A polícia alfandegária argentina desocupou neste sábado a estrada do Mercosul e deteve um líder agrário e outros produtores que bloqueavam o caminho em protesto contra o aumento tributário sobre a soja, segundo imagens de televisão.

AFP |

Os policiais chegaram à estrada 14, que liga a Argentina com o Uruguai, Brasil e Paraguai, com uma ordem judicial para retirar os manifestantes que a bloqueavam desde que o governo anunciou na sexta-feira que iniciaria uma ofensiva para liberar o bloqueio de mais de 300 caminhões.

A operação foi realizada na província de Entre Ríos (centro-oeste), palco principal dos mais intensos protestos que há três meses aumentam a tensão na Argentina, e que agora receberam o apoio do sindicato dos caminhoneiros enfurecidos pelas perdas do setor geradas devido à paralisação do transporte de cereais.

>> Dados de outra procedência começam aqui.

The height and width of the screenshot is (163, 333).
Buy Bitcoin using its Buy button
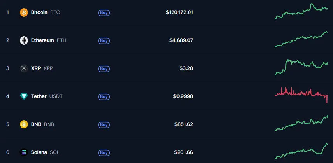coord(104,13)
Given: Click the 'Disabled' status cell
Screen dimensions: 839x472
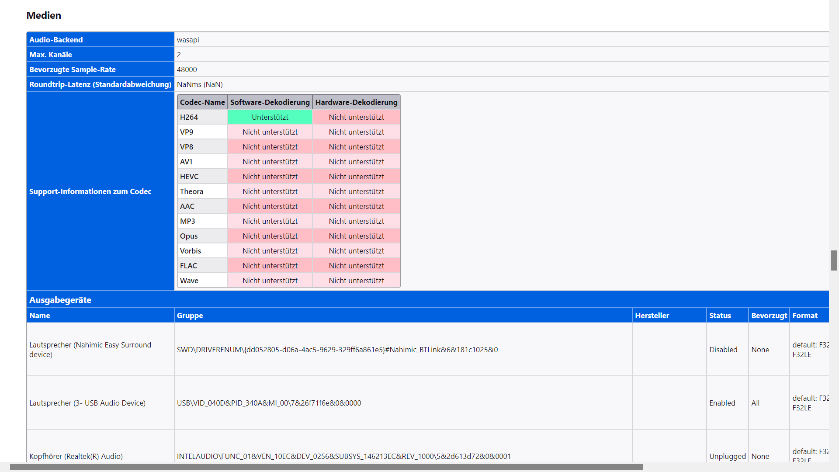Looking at the screenshot, I should (x=723, y=350).
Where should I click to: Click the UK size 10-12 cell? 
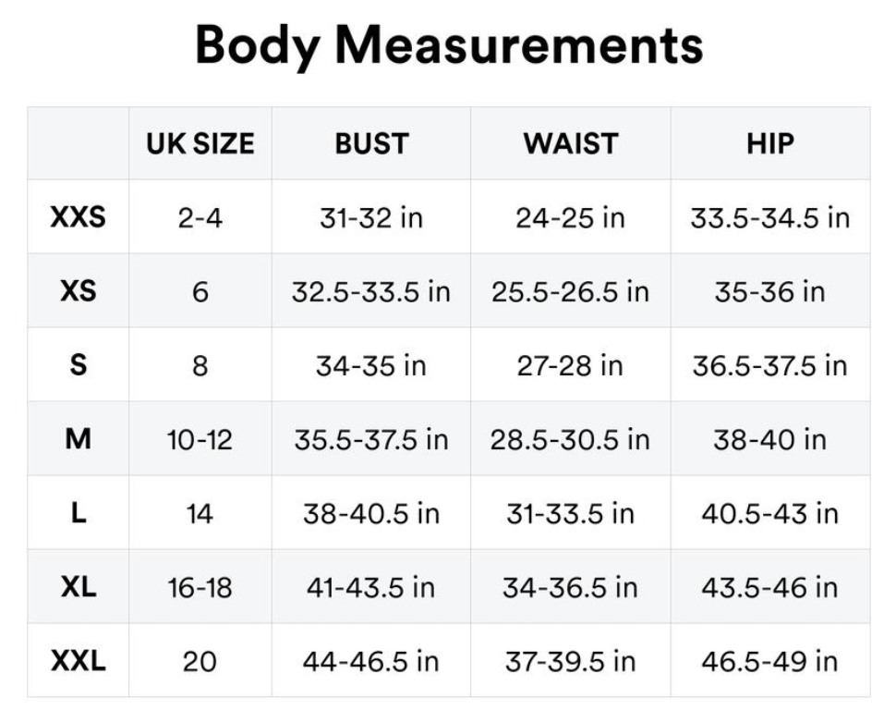[200, 439]
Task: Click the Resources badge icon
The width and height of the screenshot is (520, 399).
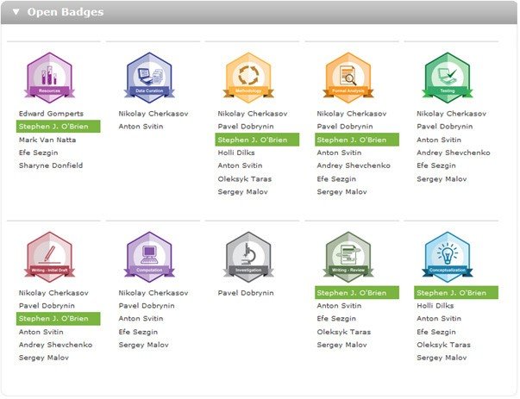Action: click(x=49, y=76)

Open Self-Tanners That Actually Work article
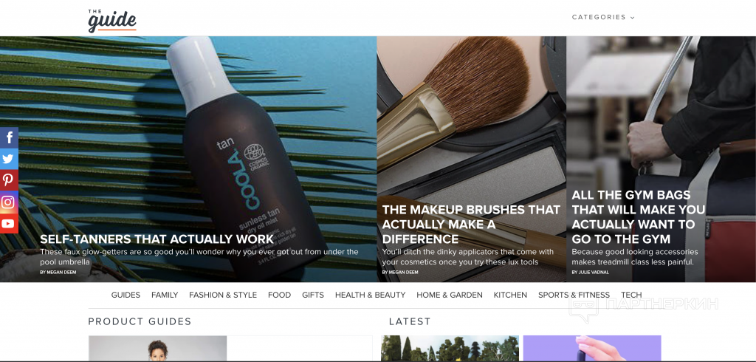[157, 239]
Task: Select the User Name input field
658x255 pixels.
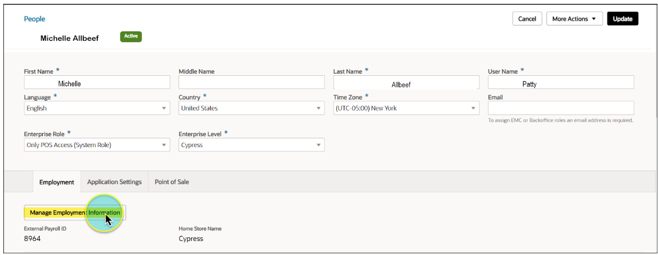Action: pyautogui.click(x=561, y=83)
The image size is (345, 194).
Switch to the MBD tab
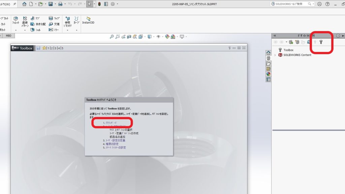click(8, 36)
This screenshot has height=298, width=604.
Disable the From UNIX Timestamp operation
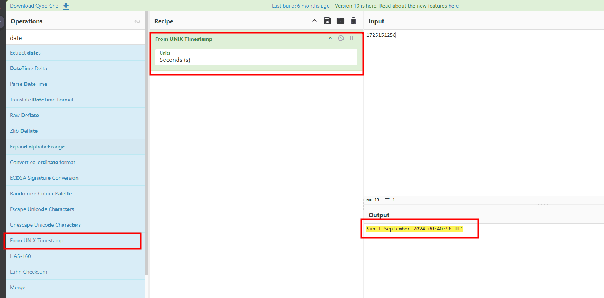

Os ruralistas resistiram à operação policial e houve confrontos na estrada. Até o momento não há informações oficiais sobre o número de detidos ou feridos.

"É uma atitude repudiável, mas isto não será ignorado. Vamos convocar centenas de produtores de todo o país", garantiu Eduardo Buzzi, presidente da Federação Agrária, entidade de pequenos produtores da qual é membro um dos ruralistas detidos, Alfredo De Angeli.

A operação na estrada do Mercosul ocorreu após a suspensão dos bloqueios, por caminhoneiros de Córdoba (centro) e Santa Fé (centro-oeste), de transporte de alimentos e combustíveis, que começaram a faltar nos últimos dias, depois um acordo na sexta-feira com o governo.

No entanto, em Entre Ríos e na província de Buenos Aires, produtores rurais e donos de caminhões mantiveram os bloqueios e exigiam que o governo retomasse o diálogo em busca de uma solução para a crise.

O conflito acontece desde março quando foi anunciado um plano governamental de tributos flutuantes sobre as vendas externas de soja, principal produto de exportação, cuja atual safra é avaliada em 24 bilhões de dólares, dos quais quase a metade o governo cobra em impostos.

A Argentina é um dos maiores fornecedores de alimentos no mundo, com exportações anuais de 35 bilhões de dólares, mas o conflito deixou o país em situação crítica, no limite de cumprir as vendas externas.